Maintenant la maisonnette était déserte.

La comtesse Walewska, partie de Vienne avec Espérat et Henry, s’était fait conduire en cet endroit écarté, afin de pouvoir entretenir, sans crainte des oreilles indiscrètes, celui qu’elle souhaitait aviser des projets ourdis contre lui.

Dans une pièce simplement meublée, elle attendait. Son fils, fatigué du voyage, dormait sur un fauteuil.

La noble femme rêvait.

Elle se revoyait, au moment du départ, échangeant un dernier baiser avec son époux. Elle entendait la voix triste du comte murmurer :

— Au revoir… ou adieu !

Adieu. Oui, tous deux avaient accepté le sacrifice. Plus de famille si Napoléon résistait à ses prières, s’il permettait qu’il n’y eût plus de Pologne.

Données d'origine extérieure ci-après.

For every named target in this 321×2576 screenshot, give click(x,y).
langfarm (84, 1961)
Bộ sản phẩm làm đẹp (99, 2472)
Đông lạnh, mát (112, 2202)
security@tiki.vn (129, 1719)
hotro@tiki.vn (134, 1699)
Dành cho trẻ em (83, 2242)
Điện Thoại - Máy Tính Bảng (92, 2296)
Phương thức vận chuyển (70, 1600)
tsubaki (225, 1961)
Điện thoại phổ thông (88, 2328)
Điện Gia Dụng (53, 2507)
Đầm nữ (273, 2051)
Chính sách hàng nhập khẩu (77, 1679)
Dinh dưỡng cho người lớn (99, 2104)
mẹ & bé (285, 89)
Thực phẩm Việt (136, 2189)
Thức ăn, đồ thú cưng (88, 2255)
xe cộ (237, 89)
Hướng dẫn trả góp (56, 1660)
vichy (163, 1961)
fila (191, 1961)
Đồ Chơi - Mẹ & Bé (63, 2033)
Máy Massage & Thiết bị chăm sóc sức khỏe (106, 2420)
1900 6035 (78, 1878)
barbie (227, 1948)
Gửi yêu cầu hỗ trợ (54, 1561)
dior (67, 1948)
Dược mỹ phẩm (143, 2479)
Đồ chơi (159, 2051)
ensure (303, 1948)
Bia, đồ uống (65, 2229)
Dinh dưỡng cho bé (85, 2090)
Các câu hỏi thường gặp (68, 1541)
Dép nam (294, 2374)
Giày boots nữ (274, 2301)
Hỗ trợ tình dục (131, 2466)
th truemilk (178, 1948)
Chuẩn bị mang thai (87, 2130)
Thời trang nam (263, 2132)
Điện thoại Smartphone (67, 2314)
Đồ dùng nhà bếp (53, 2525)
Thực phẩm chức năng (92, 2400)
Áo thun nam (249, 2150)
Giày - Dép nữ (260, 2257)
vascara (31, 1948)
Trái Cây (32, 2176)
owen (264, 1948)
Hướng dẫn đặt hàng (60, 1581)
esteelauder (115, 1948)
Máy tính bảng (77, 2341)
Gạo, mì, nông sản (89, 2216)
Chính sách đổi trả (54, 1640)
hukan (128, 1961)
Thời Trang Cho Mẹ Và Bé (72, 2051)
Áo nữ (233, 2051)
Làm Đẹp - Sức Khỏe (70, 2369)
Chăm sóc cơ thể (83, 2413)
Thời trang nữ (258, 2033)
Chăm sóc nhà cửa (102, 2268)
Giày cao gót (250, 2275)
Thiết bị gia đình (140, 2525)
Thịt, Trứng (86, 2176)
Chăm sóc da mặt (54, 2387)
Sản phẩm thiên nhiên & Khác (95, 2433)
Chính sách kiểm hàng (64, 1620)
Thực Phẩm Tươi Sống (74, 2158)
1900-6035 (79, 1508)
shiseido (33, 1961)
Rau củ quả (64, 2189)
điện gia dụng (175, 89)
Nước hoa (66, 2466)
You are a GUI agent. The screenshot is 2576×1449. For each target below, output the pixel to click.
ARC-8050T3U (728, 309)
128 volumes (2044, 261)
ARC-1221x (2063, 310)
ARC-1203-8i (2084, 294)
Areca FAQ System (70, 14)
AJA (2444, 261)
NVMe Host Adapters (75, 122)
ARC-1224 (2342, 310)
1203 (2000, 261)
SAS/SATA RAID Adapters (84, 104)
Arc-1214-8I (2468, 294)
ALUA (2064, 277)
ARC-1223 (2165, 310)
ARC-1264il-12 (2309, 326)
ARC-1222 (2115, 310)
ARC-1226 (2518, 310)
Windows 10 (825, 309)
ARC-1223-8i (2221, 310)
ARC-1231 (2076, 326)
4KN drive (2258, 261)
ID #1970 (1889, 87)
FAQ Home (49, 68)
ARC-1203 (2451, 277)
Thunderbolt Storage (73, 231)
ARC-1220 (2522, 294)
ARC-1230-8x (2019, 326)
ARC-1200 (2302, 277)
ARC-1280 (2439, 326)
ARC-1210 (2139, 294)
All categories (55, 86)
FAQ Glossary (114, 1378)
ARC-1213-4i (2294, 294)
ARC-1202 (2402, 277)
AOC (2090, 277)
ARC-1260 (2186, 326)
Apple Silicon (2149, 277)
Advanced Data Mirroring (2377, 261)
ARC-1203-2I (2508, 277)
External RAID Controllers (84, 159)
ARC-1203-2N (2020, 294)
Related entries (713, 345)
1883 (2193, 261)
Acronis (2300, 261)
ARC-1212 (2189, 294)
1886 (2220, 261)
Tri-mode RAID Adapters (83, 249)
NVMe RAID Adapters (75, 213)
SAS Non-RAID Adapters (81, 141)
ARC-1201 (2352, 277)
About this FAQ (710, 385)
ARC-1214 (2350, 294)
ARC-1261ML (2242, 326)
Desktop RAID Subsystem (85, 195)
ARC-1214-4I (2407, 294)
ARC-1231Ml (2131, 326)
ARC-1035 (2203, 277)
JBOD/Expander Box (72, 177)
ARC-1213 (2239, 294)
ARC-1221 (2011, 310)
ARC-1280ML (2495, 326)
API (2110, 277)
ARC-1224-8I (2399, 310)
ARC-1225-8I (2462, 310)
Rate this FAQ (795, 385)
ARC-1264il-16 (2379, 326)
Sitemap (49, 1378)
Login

Et puis elle se souvenait de la parole d’espoir, jetée comme une supplique par le noble Polonais :

— Dieu ne voudra pas nous séparer à jamais. Il ne voudra pas que notre fils soit orphelin.

Et puis c’était la longue route jusqu’à Gênes, les relais, les chaussées boueuses, les auberges où l’on passait la nuit.

Empressés, souriants, infatigables, ses compagnons de voyage tenaient une grande place dans sa pensée.